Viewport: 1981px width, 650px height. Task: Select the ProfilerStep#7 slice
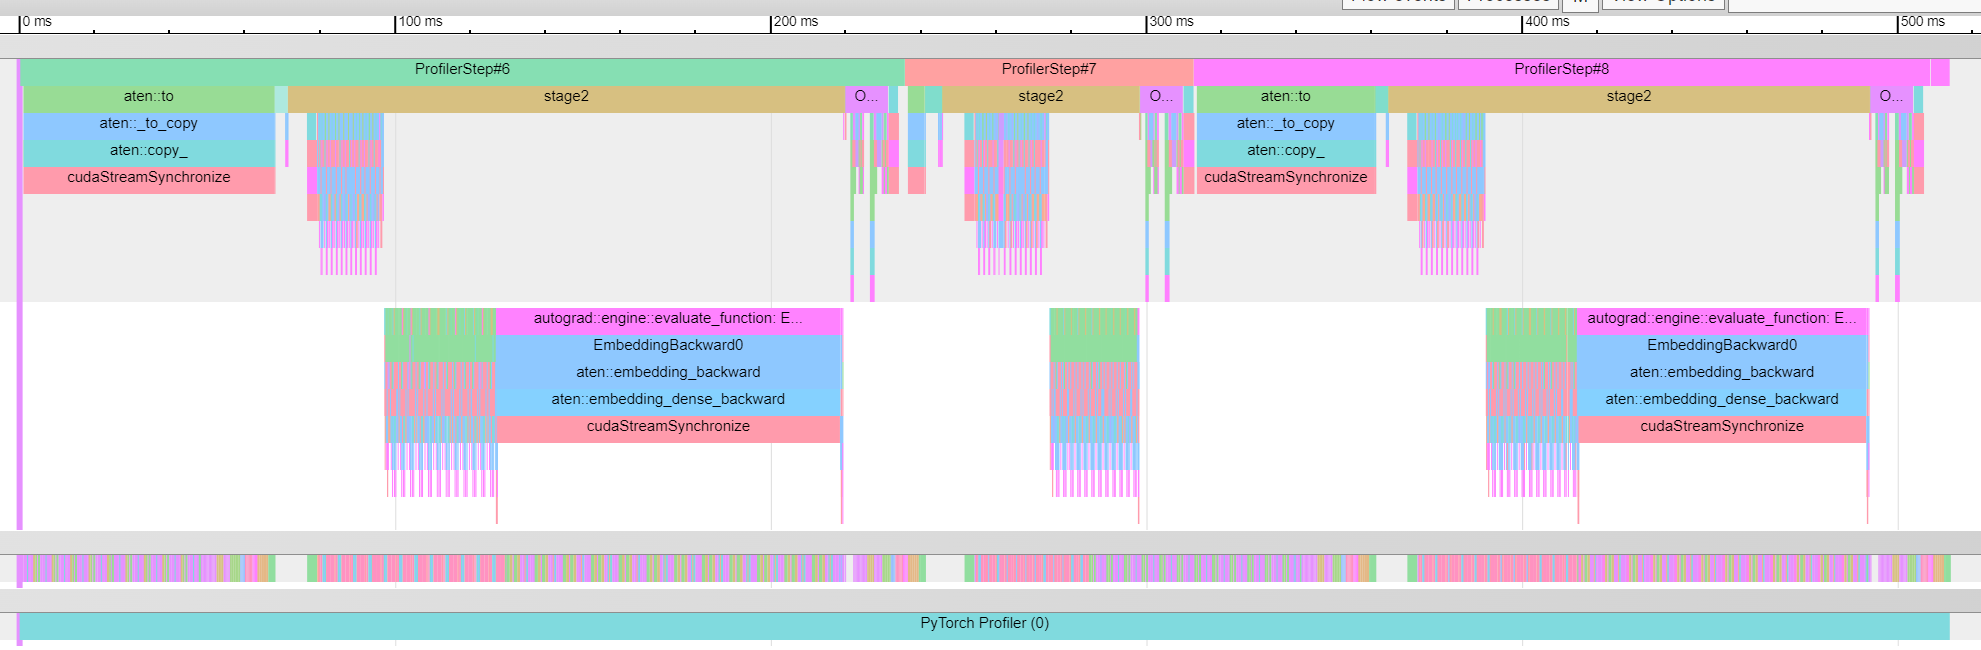1048,70
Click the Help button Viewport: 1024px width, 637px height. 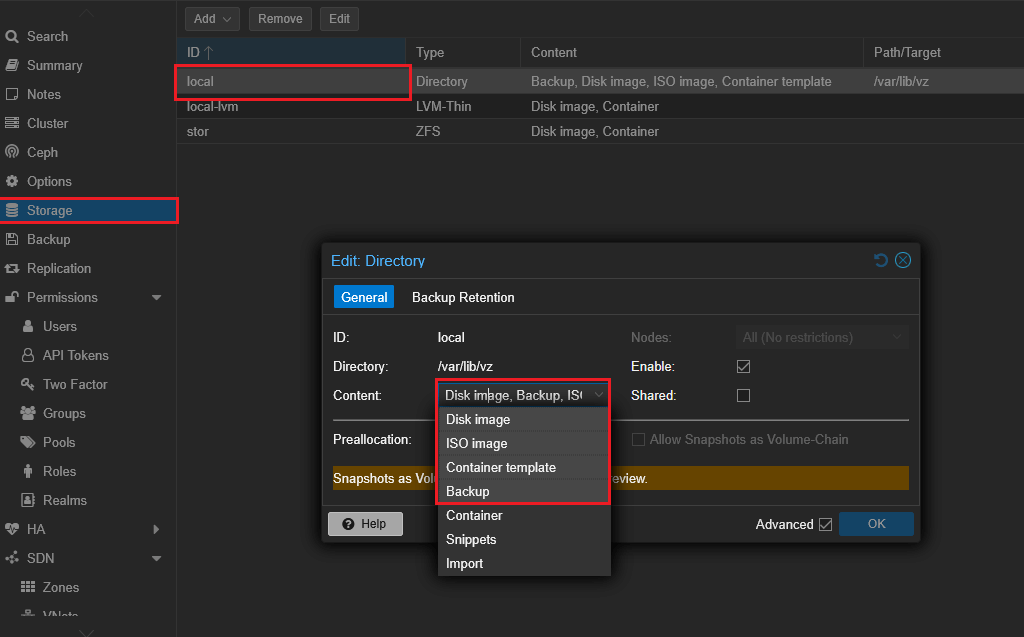(365, 524)
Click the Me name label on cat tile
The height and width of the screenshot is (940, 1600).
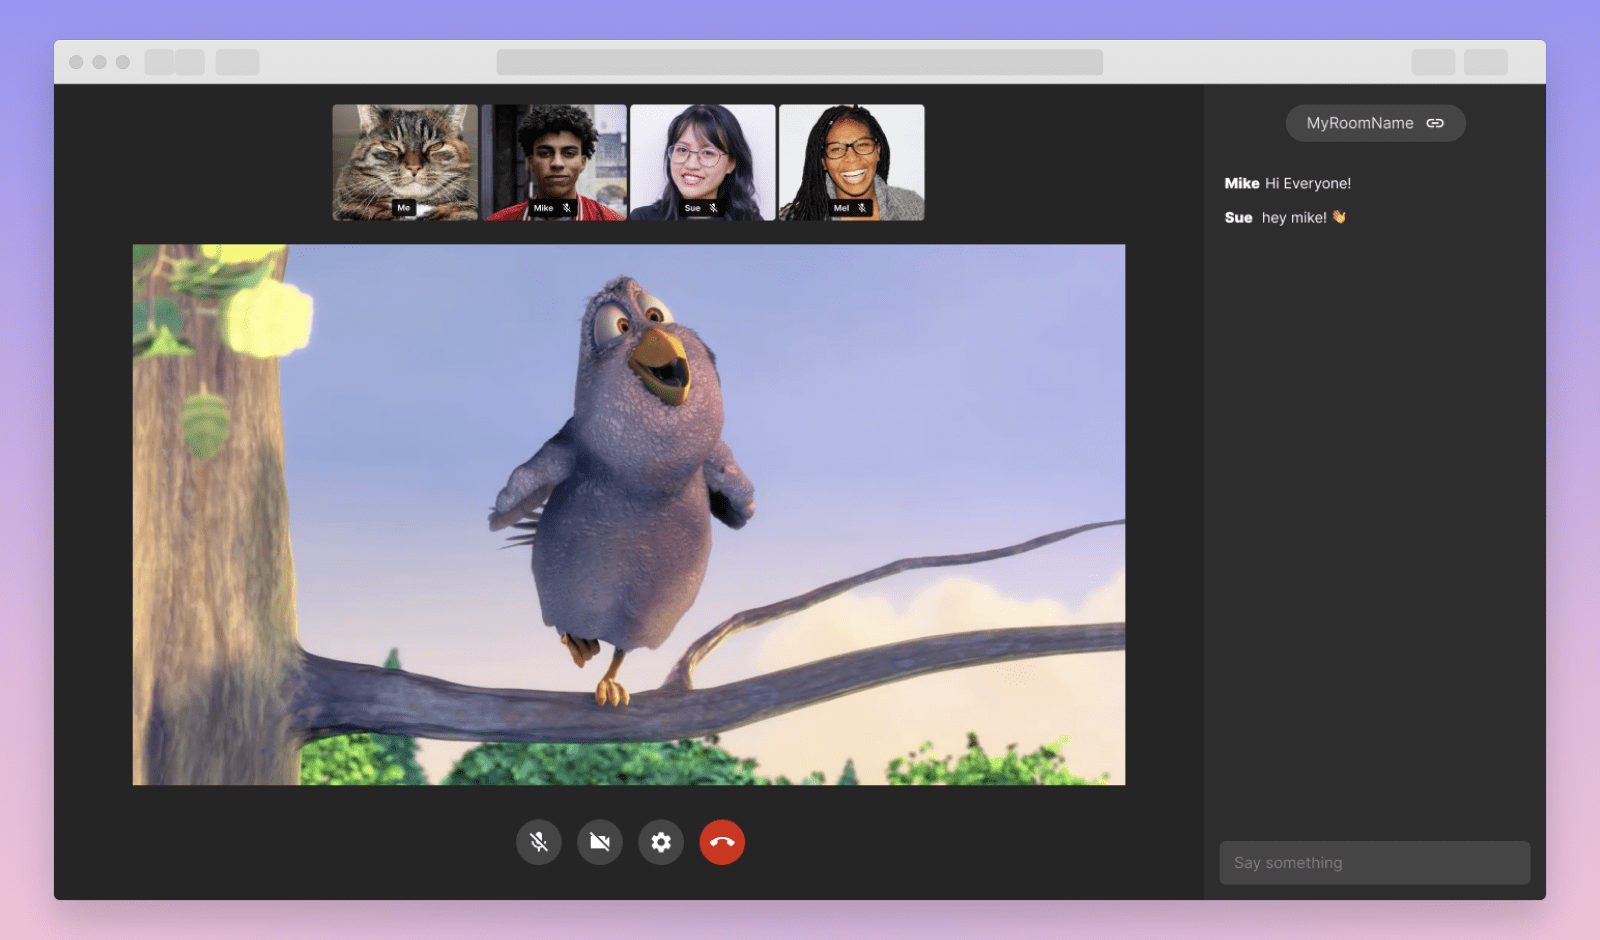tap(404, 208)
━━━━━━━━━━━━━━━━━━━━
**Try it**
Restate verbatim the lines that begin at the one holding "Click the Me name label on cat tile" and end at the last line of the material. Exclude pictures.

**Answer to the exercise**
Click the Me name label on cat tile
The height and width of the screenshot is (940, 1600).
tap(404, 208)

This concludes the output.